### [Task]
The response should be a precise copy of every entry.

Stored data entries
────────────────

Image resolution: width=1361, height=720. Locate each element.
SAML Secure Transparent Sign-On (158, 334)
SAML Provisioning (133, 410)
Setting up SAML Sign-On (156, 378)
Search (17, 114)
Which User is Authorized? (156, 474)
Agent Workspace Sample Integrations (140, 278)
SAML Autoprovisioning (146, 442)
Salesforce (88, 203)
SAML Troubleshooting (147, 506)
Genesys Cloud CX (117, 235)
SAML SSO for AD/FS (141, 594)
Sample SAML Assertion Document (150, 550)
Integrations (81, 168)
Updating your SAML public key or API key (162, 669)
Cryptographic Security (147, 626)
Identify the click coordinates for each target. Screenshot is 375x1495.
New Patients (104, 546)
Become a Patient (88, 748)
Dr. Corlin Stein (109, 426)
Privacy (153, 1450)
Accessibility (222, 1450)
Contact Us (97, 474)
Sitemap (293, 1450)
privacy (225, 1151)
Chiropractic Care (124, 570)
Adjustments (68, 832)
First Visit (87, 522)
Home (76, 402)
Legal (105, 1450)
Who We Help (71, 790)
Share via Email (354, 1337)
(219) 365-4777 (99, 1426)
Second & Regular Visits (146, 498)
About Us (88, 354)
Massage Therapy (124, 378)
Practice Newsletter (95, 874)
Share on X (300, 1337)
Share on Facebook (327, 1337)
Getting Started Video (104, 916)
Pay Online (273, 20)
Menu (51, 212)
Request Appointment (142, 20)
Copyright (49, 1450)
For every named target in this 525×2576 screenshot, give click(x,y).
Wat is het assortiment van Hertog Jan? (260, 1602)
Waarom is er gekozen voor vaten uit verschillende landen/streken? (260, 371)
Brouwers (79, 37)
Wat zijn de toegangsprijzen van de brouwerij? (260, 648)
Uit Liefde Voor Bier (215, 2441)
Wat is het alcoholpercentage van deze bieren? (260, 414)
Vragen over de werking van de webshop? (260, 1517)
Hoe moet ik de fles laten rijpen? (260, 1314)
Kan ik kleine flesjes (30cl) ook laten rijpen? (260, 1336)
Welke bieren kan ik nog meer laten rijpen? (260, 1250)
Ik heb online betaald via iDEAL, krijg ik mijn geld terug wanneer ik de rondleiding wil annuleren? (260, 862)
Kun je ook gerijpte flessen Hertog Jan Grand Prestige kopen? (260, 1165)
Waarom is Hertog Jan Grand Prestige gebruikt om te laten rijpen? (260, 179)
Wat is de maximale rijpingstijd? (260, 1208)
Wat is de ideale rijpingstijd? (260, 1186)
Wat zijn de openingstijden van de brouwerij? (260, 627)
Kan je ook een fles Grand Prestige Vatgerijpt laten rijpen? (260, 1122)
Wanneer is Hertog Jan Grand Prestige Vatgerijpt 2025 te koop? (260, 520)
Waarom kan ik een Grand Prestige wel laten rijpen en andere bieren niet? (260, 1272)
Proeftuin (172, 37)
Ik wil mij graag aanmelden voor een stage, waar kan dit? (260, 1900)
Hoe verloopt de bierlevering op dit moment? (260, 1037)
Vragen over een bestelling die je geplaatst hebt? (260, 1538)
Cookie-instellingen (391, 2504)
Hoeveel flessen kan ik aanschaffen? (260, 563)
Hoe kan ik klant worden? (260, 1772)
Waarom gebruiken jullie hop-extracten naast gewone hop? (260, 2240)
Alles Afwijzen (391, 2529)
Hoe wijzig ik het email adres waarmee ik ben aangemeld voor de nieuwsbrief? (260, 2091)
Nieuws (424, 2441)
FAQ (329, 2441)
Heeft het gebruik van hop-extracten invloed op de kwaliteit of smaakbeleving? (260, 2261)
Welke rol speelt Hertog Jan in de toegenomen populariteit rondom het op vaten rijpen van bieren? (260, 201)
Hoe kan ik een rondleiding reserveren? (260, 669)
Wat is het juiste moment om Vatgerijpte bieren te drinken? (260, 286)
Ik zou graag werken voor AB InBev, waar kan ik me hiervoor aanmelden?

────────────────

### [Solution to this exercise]
Image resolution: width=1361, height=720. Locate each element.
SAML Secure Transparent Sign-On (158, 334)
SAML Provisioning (133, 410)
Setting up SAML Sign-On (156, 378)
Search (17, 114)
Which User is Authorized? (156, 474)
Agent Workspace Sample Integrations (140, 278)
SAML Autoprovisioning (146, 442)
Salesforce (88, 203)
SAML Troubleshooting (147, 506)
Genesys Cloud CX (117, 235)
SAML SSO for AD/FS (141, 594)
Sample SAML Assertion Document (150, 550)
Integrations (81, 168)
Updating your SAML public key or API key (162, 669)
Cryptographic Security (147, 626)
Identify the click coordinates for each target. Screenshot is 375x1495.
New Patients (104, 546)
Become a Patient (88, 748)
Dr. Corlin Stein (109, 426)
Privacy (153, 1450)
Accessibility (222, 1450)
Contact Us (97, 474)
Sitemap (293, 1450)
privacy (225, 1151)
Chiropractic Care (124, 570)
Adjustments (68, 832)
First Visit (87, 522)
Home (76, 402)
Legal (105, 1450)
Who We Help (71, 790)
Share via Email (354, 1337)
(219) 365-4777 (99, 1426)
Second & Regular Visits (146, 498)
About Us (88, 354)
Massage Therapy (124, 378)
Practice Newsletter (95, 874)
Share on X (300, 1337)
Share on Facebook (327, 1337)
Getting Started Video (104, 916)
Pay Online (273, 20)
Menu (51, 212)
Request Appointment (142, 20)
Copyright (49, 1450)
For every named target in this 525×2576 screenshot, give click(x,y).
Wat is het assortiment van Hertog Jan? (260, 1602)
Waarom is er gekozen voor vaten uit verschillende landen/streken? (260, 371)
Brouwers (79, 37)
Wat zijn de toegangsprijzen van de brouwerij? (260, 648)
Uit Liefde Voor Bier (215, 2441)
Wat is het alcoholpercentage van deze bieren? (260, 414)
Vragen over de werking van de webshop? (260, 1517)
Hoe moet ik de fles laten rijpen? (260, 1314)
Kan ik kleine flesjes (30cl) ook laten rijpen? (260, 1336)
Welke bieren kan ik nog meer laten rijpen? (260, 1250)
Ik heb online betaald via iDEAL, krijg ik mijn geld terug wanneer ik de rondleiding wil annuleren? (260, 862)
Kun je ook gerijpte flessen Hertog Jan Grand Prestige kopen? (260, 1165)
Waarom is Hertog Jan Grand Prestige gebruikt om te laten rijpen? (260, 179)
Wat is de maximale rijpingstijd? (260, 1208)
Wat is de ideale rijpingstijd? (260, 1186)
Wat zijn de openingstijden van de brouwerij? (260, 627)
Kan je ook een fles Grand Prestige Vatgerijpt laten rijpen? (260, 1122)
Wanneer is Hertog Jan Grand Prestige Vatgerijpt 2025 te koop? (260, 520)
Waarom kan ik een Grand Prestige wel laten rijpen en andere bieren niet? (260, 1272)
Proeftuin (172, 37)
Ik wil mij graag aanmelden voor een stage, waar kan dit? (260, 1900)
Hoe verloopt de bierlevering op dit moment? (260, 1037)
Vragen over een bestelling die je geplaatst hebt? (260, 1538)
Cookie-instellingen (391, 2504)
Hoeveel flessen kan ik aanschaffen? (260, 563)
Hoe kan ik klant worden? (260, 1772)
Waarom gebruiken jullie hop-extracten naast gewone hop? (260, 2240)
Alles Afwijzen (391, 2529)
Hoe wijzig ik het email adres waarmee ik ben aangemeld voor de nieuwsbrief? (260, 2091)
Nieuws (424, 2441)
FAQ (329, 2441)
Heeft het gebruik van hop-extracten invloed op de kwaliteit of smaakbeleving? (260, 2261)
Welke rol speelt Hertog Jan in de toegenomen populariteit rondom het op vaten rijpen van bieren? (260, 201)
Hoe kan ik een rondleiding reserveren? (260, 669)
Wat is het juiste moment om Vatgerijpte bieren te drinken? (260, 286)
Ik zou graag werken voor AB InBev, waar kan ik me hiervoor aanmelden?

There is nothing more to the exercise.